* **What the exercise asks**: Copy out every line of the listing below, character for character, with no changes.

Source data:
——————————

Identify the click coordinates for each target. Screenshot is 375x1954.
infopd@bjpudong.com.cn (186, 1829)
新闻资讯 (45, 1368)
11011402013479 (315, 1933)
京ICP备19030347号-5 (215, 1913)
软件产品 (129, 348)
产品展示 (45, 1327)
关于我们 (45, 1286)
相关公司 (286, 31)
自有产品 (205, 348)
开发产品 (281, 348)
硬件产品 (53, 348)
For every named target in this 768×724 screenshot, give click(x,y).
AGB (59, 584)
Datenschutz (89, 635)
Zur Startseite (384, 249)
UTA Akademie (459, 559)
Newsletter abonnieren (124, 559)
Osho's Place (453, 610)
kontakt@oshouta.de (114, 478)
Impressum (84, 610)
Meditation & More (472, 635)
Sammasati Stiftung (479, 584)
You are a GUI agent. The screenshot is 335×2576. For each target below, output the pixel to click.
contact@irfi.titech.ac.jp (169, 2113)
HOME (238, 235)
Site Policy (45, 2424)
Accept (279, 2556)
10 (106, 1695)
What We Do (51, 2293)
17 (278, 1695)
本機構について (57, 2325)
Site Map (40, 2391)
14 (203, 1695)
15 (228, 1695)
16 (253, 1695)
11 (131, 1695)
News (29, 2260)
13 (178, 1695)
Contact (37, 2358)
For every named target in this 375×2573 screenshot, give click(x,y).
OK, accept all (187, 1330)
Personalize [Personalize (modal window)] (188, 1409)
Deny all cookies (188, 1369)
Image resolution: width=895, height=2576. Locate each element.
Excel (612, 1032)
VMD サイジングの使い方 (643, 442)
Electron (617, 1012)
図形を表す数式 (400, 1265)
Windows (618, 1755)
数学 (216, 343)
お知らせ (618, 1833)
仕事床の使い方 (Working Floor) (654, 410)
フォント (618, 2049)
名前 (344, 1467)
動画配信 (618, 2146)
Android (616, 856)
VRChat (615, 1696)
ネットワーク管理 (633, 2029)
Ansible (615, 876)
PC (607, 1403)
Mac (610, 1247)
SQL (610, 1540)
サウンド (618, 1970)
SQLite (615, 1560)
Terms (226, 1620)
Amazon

——————————

* **Complete output**:
Identify the click coordinates for each target. Screenshot is 375x1954.
infopd@bjpudong.com.cn (186, 1829)
新闻资讯 (45, 1368)
11011402013479 (315, 1933)
京ICP备19030347号-5 (215, 1913)
软件产品 (129, 348)
产品展示 (45, 1327)
关于我们 (45, 1286)
相关公司 (286, 31)
自有产品 (205, 348)
开发产品 (281, 348)
硬件产品 (53, 348)
For every named target in this 768×724 screenshot, give click(x,y).
AGB (59, 584)
Datenschutz (89, 635)
Zur Startseite (384, 249)
UTA Akademie (459, 559)
Newsletter abonnieren (124, 559)
Osho's Place (453, 610)
kontakt@oshouta.de (114, 478)
Impressum (84, 610)
Meditation & More (472, 635)
Sammasati Stiftung (479, 584)
You are a GUI agent. The screenshot is 335×2576. For each target below, output the pixel to click.
contact@irfi.titech.ac.jp (169, 2113)
HOME (238, 235)
Site Policy (45, 2424)
Accept (279, 2556)
10 (106, 1695)
What We Do (51, 2293)
17 (278, 1695)
本機構について (57, 2325)
Site Map (40, 2391)
14 (203, 1695)
15 (228, 1695)
16 (253, 1695)
11 (131, 1695)
News (29, 2260)
13 (178, 1695)
Contact (37, 2358)
For every named target in this 375×2573 screenshot, give click(x,y).
OK, accept all (187, 1330)
Personalize [Personalize (modal window)] (188, 1409)
Deny all cookies (188, 1369)
Image resolution: width=895, height=2576. Locate each element.
Excel (612, 1032)
VMD サイジングの使い方 (643, 442)
Electron (617, 1012)
図形を表す数式 (400, 1265)
Windows (618, 1755)
数学 (216, 343)
お知らせ (618, 1833)
仕事床の使い方 (Working Floor) (654, 410)
フォント (618, 2049)
名前 (344, 1467)
動画配信 (618, 2146)
Android (616, 856)
VRChat (615, 1696)
ネットワーク管理 (633, 2029)
Ansible (615, 876)
PC (607, 1403)
Mac (610, 1247)
SQL (610, 1540)
サウンド (618, 1970)
SQLite (615, 1560)
Terms (226, 1620)
Amazon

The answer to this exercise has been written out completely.